### OBIETTIVO
Riscrivi le righe comprese tra quella che contiene "You are a GUI" e quella che contiene "coord(66,11)", entrambe incluse, sostituendo "click action" con "tap action" e lasciando invariato tutto il resto. Ometti le immagini dalla risposta.

### DATI DA ELABORARE
-=-=-=-=-

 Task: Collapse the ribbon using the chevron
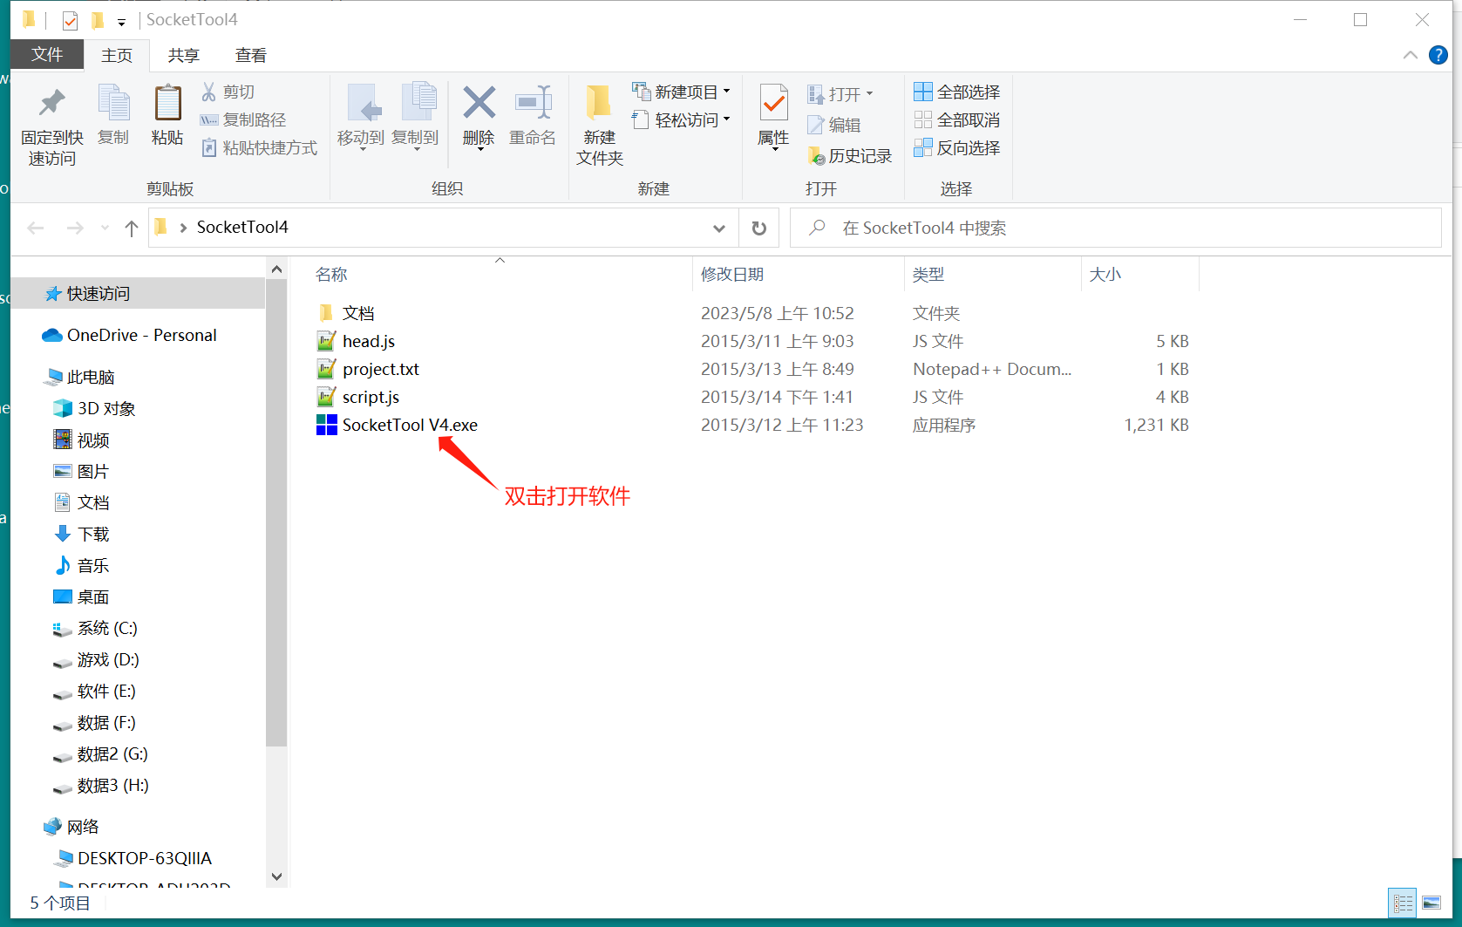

-=-=-=-=-

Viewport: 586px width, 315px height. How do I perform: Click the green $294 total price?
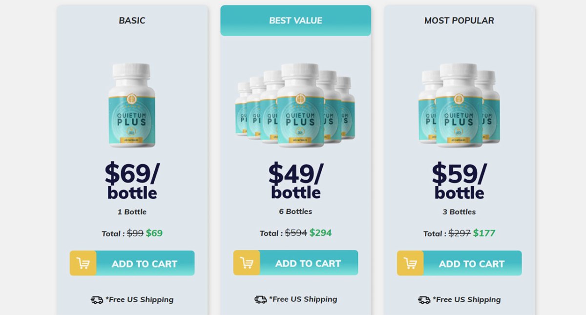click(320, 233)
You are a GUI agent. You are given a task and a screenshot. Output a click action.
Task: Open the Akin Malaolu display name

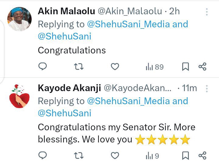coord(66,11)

-=-=-=-=-

### RISPOSTA
You are a GUI agent. You are given a task and a screenshot. Output a tap action.
Task: Open the Akin Malaolu display name

coord(66,11)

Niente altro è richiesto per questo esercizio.